Spain On Verge Of Taking Control Of Catalonia

The Spanish Senate was due to vote on the Madrid government’s unprecedented plans to seize control of the autonomous region of Catalonia on Friday, as the crisis over the province’s bid for independence comes to a head.

Spanish Prime Minister Mariano Rajoy plans to dissolve the Catalan parliament under a never-before-used article of the country’s constitution, vowing to remove the region’s elected leaders as soon as possible and hold new elections.
The Senate — where Rajoy’s Popular Party has a majority — must first approve the measures, drawn up under Article 155 of the constitution.
Addressing the Senate, Rajoy said the rule of law had been “stomped on” in Catalonia and warned of a fracturing of society. “Exceptional measures need to be adopted when there are no other ways to go back to normality,” he said.
Those measures are “not against Catalonia but aiming to stop Catalonia being abused,” he said. “Not to suspend the autonomy of Catalonia but to consolidate it; not to cut back rights but to restore them to legality. What’s threatening Catalonia is not Article 155 but the behavior of the government of Catalonia.”
Meanwhile, members of Catalonia’s regional Parliament will continue a contentious debate Friday in Barcelona, the regional capital, on the best way forward.
Catalan President Carles Puigdemont on Thursday backed away from a plan to call new elections himself, amid disagreement within his own party and pressure from opposing sides. Instead, he put the ball back in the court of the regional Parliament.
The standoff between Barcelona and the Spanish government began when Catalonia held an independence referendum on October 1, in defiance of a court ban. Madrid slammed the referendum as illegal, but Catalan leaders took its results as a mandate for independence, plunging Spain into its worst political crisis since the restoration of democracy in the 1970s.

Lack of guarantees

In a public statement made after a day of confusion in Barcelona, Puigdemont said he had considered the option of dissolving the regional Parliament and calling new elections.
But he had rejected the idea, he said Thursday, apparently because he could not obtain guarantees from the central government that it would not press ahead with a plan to impose direct rule on the region.
“My obligation and responsibility is to explore all the possibilities, absolutely all of them, to find a solution through dialogue, an agreed solution, to a political conflict that is of a democratic nature,” he said.
In a sign of the divisions within the regional government’s ranks, Catalan business minister Santi Vila — seen as a moderate who favored calling elections — resigned Thursday.
Catalan regional President Carles Puigdemont (center) chairs a regional goverment meeting in Barcelona on Tuesday.

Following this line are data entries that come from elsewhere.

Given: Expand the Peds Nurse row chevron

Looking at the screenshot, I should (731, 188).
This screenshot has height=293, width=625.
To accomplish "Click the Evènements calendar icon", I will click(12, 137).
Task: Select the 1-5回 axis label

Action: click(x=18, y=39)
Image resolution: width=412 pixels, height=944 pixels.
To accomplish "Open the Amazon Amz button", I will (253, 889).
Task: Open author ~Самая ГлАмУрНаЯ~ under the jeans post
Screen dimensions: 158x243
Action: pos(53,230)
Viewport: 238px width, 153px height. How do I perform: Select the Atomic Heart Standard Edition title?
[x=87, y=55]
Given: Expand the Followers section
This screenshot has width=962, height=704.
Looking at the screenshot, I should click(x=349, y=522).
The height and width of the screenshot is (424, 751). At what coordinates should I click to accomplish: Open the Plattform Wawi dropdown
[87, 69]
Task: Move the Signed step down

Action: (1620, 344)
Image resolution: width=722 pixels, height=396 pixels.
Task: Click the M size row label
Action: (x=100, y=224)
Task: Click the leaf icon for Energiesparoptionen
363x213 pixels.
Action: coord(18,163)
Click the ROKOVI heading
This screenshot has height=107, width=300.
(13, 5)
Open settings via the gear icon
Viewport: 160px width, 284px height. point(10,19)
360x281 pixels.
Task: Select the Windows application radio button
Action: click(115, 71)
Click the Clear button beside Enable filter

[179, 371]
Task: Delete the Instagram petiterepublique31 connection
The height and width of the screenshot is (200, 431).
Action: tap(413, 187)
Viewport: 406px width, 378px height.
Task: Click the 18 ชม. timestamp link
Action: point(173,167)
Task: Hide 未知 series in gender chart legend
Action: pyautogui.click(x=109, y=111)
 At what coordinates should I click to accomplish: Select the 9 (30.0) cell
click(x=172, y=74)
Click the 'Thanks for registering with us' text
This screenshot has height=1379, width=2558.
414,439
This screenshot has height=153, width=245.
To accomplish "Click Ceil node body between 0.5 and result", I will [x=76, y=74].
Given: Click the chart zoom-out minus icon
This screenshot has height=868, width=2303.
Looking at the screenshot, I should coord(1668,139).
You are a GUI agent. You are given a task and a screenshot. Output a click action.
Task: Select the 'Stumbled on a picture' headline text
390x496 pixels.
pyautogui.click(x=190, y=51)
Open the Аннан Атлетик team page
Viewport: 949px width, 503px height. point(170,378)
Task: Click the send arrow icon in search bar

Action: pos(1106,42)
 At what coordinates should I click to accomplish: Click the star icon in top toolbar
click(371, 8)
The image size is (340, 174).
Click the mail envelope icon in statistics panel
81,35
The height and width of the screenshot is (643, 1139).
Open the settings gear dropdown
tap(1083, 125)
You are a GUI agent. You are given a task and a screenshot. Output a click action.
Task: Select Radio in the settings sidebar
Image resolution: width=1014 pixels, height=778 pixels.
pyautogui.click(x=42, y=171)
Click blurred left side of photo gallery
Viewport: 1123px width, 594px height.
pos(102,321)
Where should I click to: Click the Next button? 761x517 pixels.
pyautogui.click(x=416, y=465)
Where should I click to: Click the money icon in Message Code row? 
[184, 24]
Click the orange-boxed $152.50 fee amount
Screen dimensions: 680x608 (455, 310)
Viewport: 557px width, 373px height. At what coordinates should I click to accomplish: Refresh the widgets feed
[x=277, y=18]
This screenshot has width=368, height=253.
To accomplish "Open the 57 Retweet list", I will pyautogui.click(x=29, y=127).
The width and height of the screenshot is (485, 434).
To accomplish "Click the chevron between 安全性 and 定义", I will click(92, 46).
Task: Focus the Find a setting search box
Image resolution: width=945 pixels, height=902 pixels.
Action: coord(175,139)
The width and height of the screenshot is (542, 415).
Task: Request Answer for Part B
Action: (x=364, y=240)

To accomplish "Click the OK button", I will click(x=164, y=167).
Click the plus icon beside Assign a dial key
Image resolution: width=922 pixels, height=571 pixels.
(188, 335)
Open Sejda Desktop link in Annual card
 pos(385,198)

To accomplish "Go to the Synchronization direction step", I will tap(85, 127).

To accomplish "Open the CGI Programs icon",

Catalan mayors were expected to voice their support for the Parliament on Friday as lawmakers debate their options.
Pro-independence protesters also gathered outside the Catalan Parliament, some holding the Catalan flag. Many Catalan separatists have been angered by the Madrid government’s response to the crisis.

Amendments put forward

Under the plan proposed by Rajoy, Puigdemont, his vice president and ministers would be suspended and replaced by the administration in Madrid, where necessary, and new regional elections would be held within six months.
Two Spanish opposition parties, PSOE and Ciudadanos, have said they will back the Article 155 measures, according to Rajoy.
Three amendments put forward by PSOE before Friday’s debate could soften their impact, however. One amendment would allow Article 155 still to be suspended if new elections are called, while another would block a proposal to take control of the public media in Catalonia.
It’s not yet clear how quickly the measures would be implemented after the Senate approves the application of Article 155.